• _Extract_:
══════════════════════════════

For example:
import re
s1 = 'LOGO 设计'
## s2 = '设计 LOGO'
s = re.sub('[a-zA-Z0-9]{3,}(\s)[^a-zA-Z0-9]', '', s1)
print(s)
I want to find at least 3 ascii chars, followed by a space, then followed by a nonascii char, and replace the white space with empty string. My code has two issues:
How to write the replacement string for (\s)?
How to make it also work for the reverse order of s2?:
[^a-zA-Z0-9]
CodePudding user response:
Put the strings that you want to keep in the result in capture groups, then reference them in the replacement.
s = re.sub(r'([a-zA-Z0-9]{3})\s([^a-zA-Z0-9])', r'\1\2', s1)
You don't need to use {3,}
, you can just use {3}
. This will copy the last 3 characters to the result. All the preceding characters will be copied by default because they're not being replaced.

══════════════════════════════

• _Data excerpt_:
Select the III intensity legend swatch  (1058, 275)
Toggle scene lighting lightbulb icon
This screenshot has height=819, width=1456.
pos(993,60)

══════════════════════════════

• _Goals_:
**a)** Answer these questions about the thread on Python regular expressions, please:
(i) What string is assigned to s1 in the first code example?
(ii) At least how many ASCII characters does the asker want to find before the space?
(iii) Which quantifier does the reply suggest using instead of {3,}?
**b)** Extend the thread on Python regular expressions, picking up right after its last sentence.

• _Expected results_:
**a)**
(i) 'LOGO 设计'
(ii) 3
(iii) {3}

**b)**
You can also do it with lookarounds, by matching a space that's preceded by 3 ASCII characters and followed by a non-ASCII. Then you replace the space with an empty string.
s = re.sub(r'(?<=[a-zA-Z0-9]{3})\s(?=[^a-zA-Z0-9])', '', s1)
You can use alternative in this method to match both orders
s = re.sub(r'(?<=[a-zA-Z0-9]{3})\s(?=[^a-zA-Z0-9])|(?<=[^a-zA-Z0-9])\s(?=[a-zA-Z0-9]{3})', '', s1)
CodePudding user response:
With lookahead and lookbehind
s1 = 'LOGO 设计 SKY आकाश'
st = re.split(r'(?<=[^a-zA-Z])(?=[a-zA-Z])',s1)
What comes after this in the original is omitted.